– ALBERTO POLO/MINISTÈRE DE L'INCLUSION – Archive
MADRID, 16 décembre (EUROPA PRESS) –
Les gouvernements espagnol, français et marocain, avec le soutien de l'Union européenne, ont lancé « WAFIRA II », un nouveau programme de migration circulaire qui accompagnera 3 000 travailleurs marocains.
L'initiative étend sa portée à six pays – Maroc, Espagne, France, Portugal, Mauritanie et Cap-Vert – dans le but de promouvoir une mobilité du travail plus sûre, plus ordonnée et bénéfique pour les migrants et les territoires d'origine et de destination. Le lancement officiel du projet a eu lieu ce mardi 16 décembre à Rabat, lors de la célébration du premier Comité de pilotage.
Après une première phase (2021-2025) qui a permis de renforcer l'autonomie économique de 250 intérimaires marocains, 'WAFIRA II' accompagnera 3.000 personnes avec trois objectifs principaux : mieux préparer les participants avant leur départ, améliorer leur expérience de travail en Europe et faciliter leur retour et leur réintégration au Maroc, notamment à travers la formation et l'accompagnement à l'entrepreneuriat.
Les activités prévues comprennent la sélection et la préparation des bénéficiaires, qui bénéficieront d'une assistance avant le départ avec une formation en matière de droits du travail, d'adaptation culturelle et de planification de la réintégration, ainsi qu'un accompagnement continu intégré dans l'offre d'accompagnement à l'entrepreneuriat de l'agence marocaine pour l'emploi ANAPEC.
Sera également lancé le programme Accélérateur, destiné à 300 participants, qui propose des formations en entrepreneuriat, en gestion financière, ainsi que l'accès à des subventions de 2 500 euros pour démarrer des activités économiques.
De même, parmi les 300 participants au programme Accélérateur, 225 travailleurs migrants présents en Andalousie recevront un accompagnement complet pendant leur séjour en Espagne en 2026, qui comprendra une formation en matière de droits du travail, de leadership, de santé mentale, d'éducation financière et de création d'entreprise. Des activités et des événements d'intégration communautaire seront également promus à Huelva. De son côté, la France surveillera 75 participants sur son territoire courant 2027.
SE TERMINERA EN NOVEMBRE 2028
Le projet est financé à 95% par l'Union européenne dans le cadre de l'association des talents et à travers le Migration Partnership Facility (MPF), mis en œuvre par l'ICMPD, avec un budget total de 5 230 232,10 euros. Ainsi, il est prévu qu'il soit développé sur 40 mois et se termine en novembre 2028.
Sous la coordination du Secrétariat d'État aux Migrations (SEM) du Ministère espagnol de l'Inclusion, de la Sécurité sociale et des Migrations, le projet est mis en œuvre par l'Organisation Internationale du Travail (OIT) en étroite collaboration avec le Ministère de l'Inclusion Économique, des Petites Entreprises, de l'Emploi et des Compétences (MIEPEEC) du Maroc, ainsi qu'avec l'ANAPEC. Le projet bénéficie également du soutien des Coopératives Agroalimentaires d'Andalousie et de l'Office Français de l'Immigration et de l'Intégration (OFII).
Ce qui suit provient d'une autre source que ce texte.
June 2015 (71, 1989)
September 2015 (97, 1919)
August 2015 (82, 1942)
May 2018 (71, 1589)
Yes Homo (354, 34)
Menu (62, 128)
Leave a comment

Au nom du gouvernement espagnol, la directrice adjointe du Service juridique du Secrétariat d'État aux migrations (SEM) d'Espagne, Ainara Dorremochea, a souligné que « WAFIRA II » représente une « étape clé » pour structurer la mobilité bénéfique pour tous.
Dans le même esprit, la directrice de la Coopération internationale et des associations du ministère de l'Inclusion économique, des Petites Entreprises, de l'Emploi et des Compétences (MIEPEEC), Nour Elamarti, a souligné que ce programme renforce l'institutionnalisation de l'accompagnement durable des travailleurs migrants marocains, en inscrivant leur insertion économique, sociale et professionnelle dans des mécanismes coordonnés. « De cette manière, il consolide une approche structurée, basée sur la coopération et le partenariat interinstitutionnels, afin de garantir des parcours d'inclusion plus résilients et équitables », a-t-il indiqué.
Enfin, le chef adjoint de la délégation de l'Union européenne auprès du Royaume du Maroc, Daniele Dotto, a déclaré que « WAFIRA II » incarne le type d'alliances que l'Union européenne souhaite « promouvoir et soutenir ». « Les résultats extrêmement positifs de toutes les parties intéressées – des femmes migrantes aux États membres, en passant par les institutions marocaines et le tissu économique – nous encouragent à poursuivre de manière décisive dans cette voie », a-t-il assuré.